↓↓↓

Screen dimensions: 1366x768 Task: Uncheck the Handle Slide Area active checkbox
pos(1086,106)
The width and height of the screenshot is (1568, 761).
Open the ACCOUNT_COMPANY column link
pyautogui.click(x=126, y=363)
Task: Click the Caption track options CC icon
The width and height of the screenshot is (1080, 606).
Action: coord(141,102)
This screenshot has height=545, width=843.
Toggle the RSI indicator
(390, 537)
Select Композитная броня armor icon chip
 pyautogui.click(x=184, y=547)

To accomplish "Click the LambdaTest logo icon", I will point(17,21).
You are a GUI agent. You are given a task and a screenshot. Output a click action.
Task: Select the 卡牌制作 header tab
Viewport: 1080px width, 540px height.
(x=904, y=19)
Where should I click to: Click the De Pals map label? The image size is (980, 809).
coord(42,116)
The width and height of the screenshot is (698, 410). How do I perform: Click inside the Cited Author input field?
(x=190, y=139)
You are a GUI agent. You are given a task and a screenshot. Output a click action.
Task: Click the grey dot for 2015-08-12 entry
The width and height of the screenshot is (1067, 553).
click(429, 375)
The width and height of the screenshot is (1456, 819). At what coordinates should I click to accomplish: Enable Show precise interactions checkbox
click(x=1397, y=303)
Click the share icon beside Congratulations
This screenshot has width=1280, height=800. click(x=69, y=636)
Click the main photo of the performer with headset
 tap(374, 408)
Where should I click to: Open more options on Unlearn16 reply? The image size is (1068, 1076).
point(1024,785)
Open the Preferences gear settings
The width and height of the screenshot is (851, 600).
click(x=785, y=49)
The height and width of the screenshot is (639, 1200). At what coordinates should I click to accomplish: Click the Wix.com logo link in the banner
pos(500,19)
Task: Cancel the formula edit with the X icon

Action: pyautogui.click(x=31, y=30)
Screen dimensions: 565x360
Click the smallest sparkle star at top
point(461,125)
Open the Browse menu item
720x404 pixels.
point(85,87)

↑↑↑

(EXERCISE GOAL) Among the lines above, repeat exactly those from the line with "Task: Click the Caption track options CC icon" to the line with "Task: Select the 卡牌制作 header tab", counting both ends.

(WRITTEN RESPONSE)
Task: Click the Caption track options CC icon
The width and height of the screenshot is (1080, 606).
Action: coord(141,102)
This screenshot has height=545, width=843.
Toggle the RSI indicator
(390, 537)
Select Композитная броня armor icon chip
 pyautogui.click(x=184, y=547)

To accomplish "Click the LambdaTest logo icon", I will point(17,21).
You are a GUI agent. You are given a task and a screenshot. Output a click action.
Task: Select the 卡牌制作 header tab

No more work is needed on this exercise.